== Data records ==

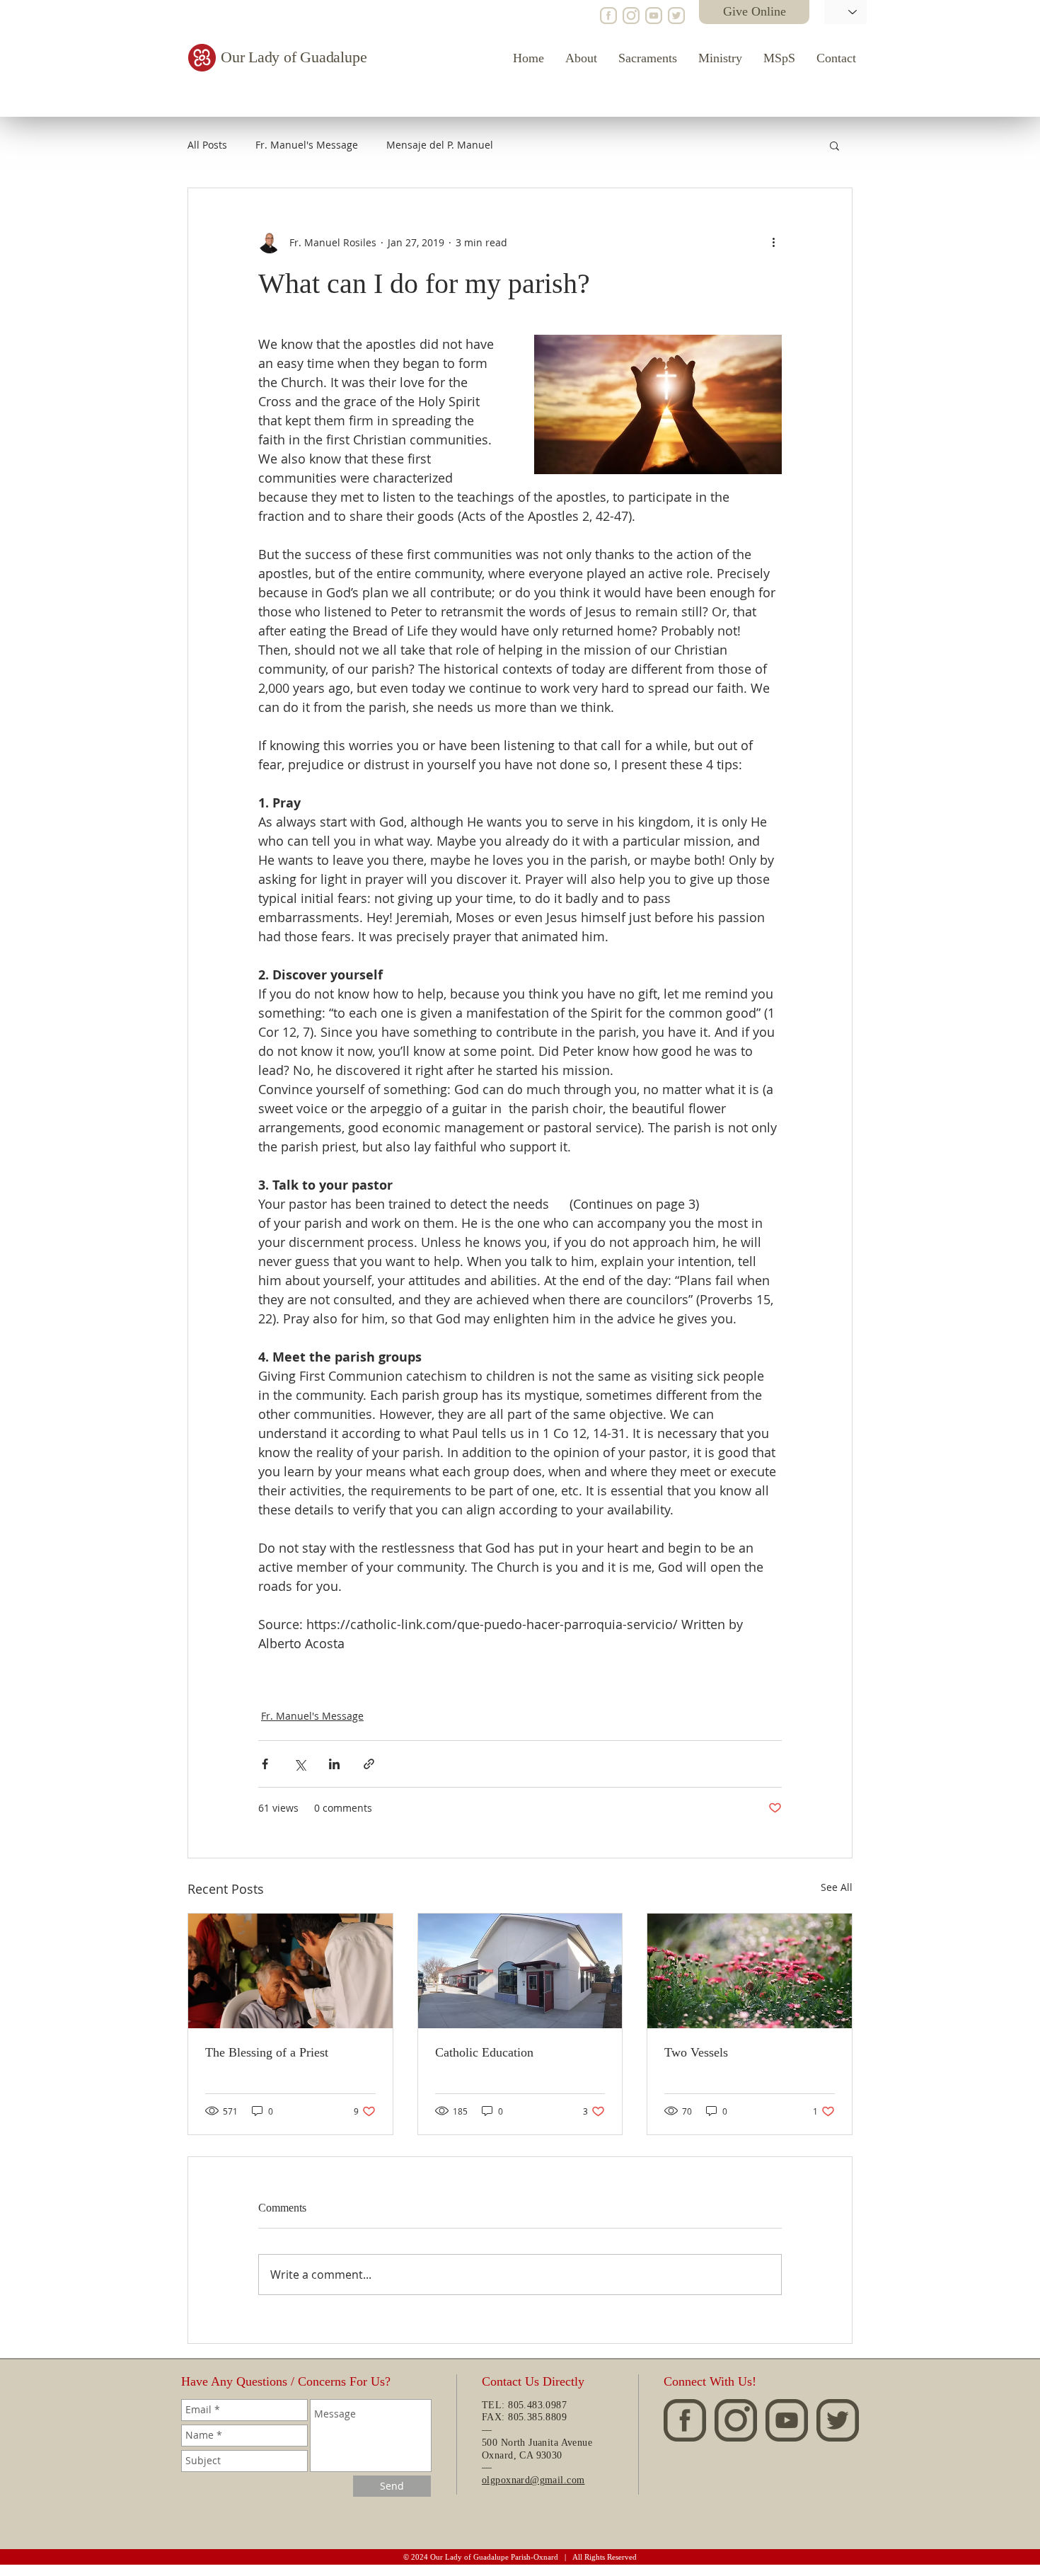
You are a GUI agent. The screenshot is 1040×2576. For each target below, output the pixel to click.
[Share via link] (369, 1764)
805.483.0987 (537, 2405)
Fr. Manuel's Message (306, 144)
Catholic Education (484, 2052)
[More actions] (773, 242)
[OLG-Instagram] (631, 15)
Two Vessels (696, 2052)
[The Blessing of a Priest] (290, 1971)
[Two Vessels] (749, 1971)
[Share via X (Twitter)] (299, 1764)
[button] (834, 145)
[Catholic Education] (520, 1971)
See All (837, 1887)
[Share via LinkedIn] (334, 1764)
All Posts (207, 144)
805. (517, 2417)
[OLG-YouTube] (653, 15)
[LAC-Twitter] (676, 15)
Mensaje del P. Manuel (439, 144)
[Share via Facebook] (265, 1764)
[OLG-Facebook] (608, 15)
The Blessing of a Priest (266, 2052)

===

#### Task directions:
Starting at the line with "Mensaje del P. Manuel (439, 144)", retype each line through the final one in the data above, unchanged and with nothing added.

#### Answer for this exercise:
Mensaje del P. Manuel (439, 144)
[Share via Facebook] (265, 1764)
[OLG-Facebook] (608, 15)
The Blessing of a Priest (266, 2052)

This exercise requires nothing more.